Build a synthetic leveraged-ETF daily return series.

- `underlying_returns`: `pd.Series` of daily returns, DatetimeIndex
- `leverage`: float (`2.0` for 2x, `3.0` for 3x, `-1.0` for -1x inverse)
- `expense_ratio`: annual ER as decimal (`0.0086` for 0.86%)
- `borrow_rate`: `None`, `float`, or `pd.Series` of daily rates as decimal. Use `fetch_tbill_rate()` for ^IRX. `None` falls back to simple-mode (logs a warning).
- `borrow_spread`: float, additional bps above base rate. Default `0.0040` (40bps).

Returns: `pd.Series` of daily LETF returns aligned to `underlying_returns.index`.

### `fetch_tbill_rate(start, end, fallback_rate=0.04)`

Pull the 13-week T-bill rate (`^IRX` via yfinance) as a daily decimal series.

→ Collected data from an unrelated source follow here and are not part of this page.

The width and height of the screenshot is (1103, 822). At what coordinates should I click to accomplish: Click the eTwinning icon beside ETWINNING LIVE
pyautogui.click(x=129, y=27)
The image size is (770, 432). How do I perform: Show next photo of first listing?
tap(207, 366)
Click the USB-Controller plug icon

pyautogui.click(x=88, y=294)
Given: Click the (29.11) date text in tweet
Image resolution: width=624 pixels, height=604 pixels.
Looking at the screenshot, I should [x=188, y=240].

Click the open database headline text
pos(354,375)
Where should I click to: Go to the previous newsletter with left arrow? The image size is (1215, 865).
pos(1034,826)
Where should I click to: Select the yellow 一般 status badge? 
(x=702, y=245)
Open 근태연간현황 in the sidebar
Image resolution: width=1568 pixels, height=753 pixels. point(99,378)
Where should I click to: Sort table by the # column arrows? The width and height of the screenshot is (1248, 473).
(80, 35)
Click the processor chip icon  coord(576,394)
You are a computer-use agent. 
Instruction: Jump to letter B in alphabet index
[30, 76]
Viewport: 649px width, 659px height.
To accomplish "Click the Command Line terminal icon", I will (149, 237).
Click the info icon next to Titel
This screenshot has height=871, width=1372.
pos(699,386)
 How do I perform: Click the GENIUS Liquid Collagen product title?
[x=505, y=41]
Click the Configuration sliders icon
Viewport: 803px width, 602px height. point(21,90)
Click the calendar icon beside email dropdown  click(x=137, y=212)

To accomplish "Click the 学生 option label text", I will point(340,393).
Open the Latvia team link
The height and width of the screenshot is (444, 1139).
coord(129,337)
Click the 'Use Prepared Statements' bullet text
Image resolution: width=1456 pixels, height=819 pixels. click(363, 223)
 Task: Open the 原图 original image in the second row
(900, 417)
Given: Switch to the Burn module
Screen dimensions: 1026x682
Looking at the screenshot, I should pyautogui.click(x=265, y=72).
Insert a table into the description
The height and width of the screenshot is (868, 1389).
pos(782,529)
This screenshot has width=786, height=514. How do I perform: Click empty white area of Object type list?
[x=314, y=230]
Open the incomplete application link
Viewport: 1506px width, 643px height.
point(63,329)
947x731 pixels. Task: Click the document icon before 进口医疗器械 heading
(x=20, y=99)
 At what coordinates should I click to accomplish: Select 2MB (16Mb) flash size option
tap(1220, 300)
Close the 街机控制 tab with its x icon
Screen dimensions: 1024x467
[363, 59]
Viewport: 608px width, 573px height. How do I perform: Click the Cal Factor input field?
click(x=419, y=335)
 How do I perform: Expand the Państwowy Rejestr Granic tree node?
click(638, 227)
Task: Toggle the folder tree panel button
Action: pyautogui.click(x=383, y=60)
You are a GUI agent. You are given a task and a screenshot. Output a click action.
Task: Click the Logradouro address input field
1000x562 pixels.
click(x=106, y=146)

### `compound(returns, initial=1.0)`

Compound a daily return series into an equity curve.

## Background

This library was extracted from internal research at [sma200.trade](https://sma200.trade) after discovering that synthetic LETF numbers we'd published on Reddit had been computed with the simplified formula. Full writeup of the bug, the fix, and what the corrected numbers actually show about the SMA200 trend filter: **[The Hidden Cost Every Leveraged-ETF Backtest Ignores](https://sma200.trade/learn/leveraged-etf-borrow-cost)**.

## Run the tests

```bash
git clone https://github.com/prismlfx/sma200-bt.git
cd sma200-bt
pip install -e ".[dev]"
pytest
```

Six test cases pin the formula behavior across: simple-mode parity, high-rate borrow drag, zero-rate parity, inverse leverage edge case, Series-based rate alignment, and compound-helper correctness.

## License

MIT. See `LICENSE`. For informational and educational use only; not investment advice.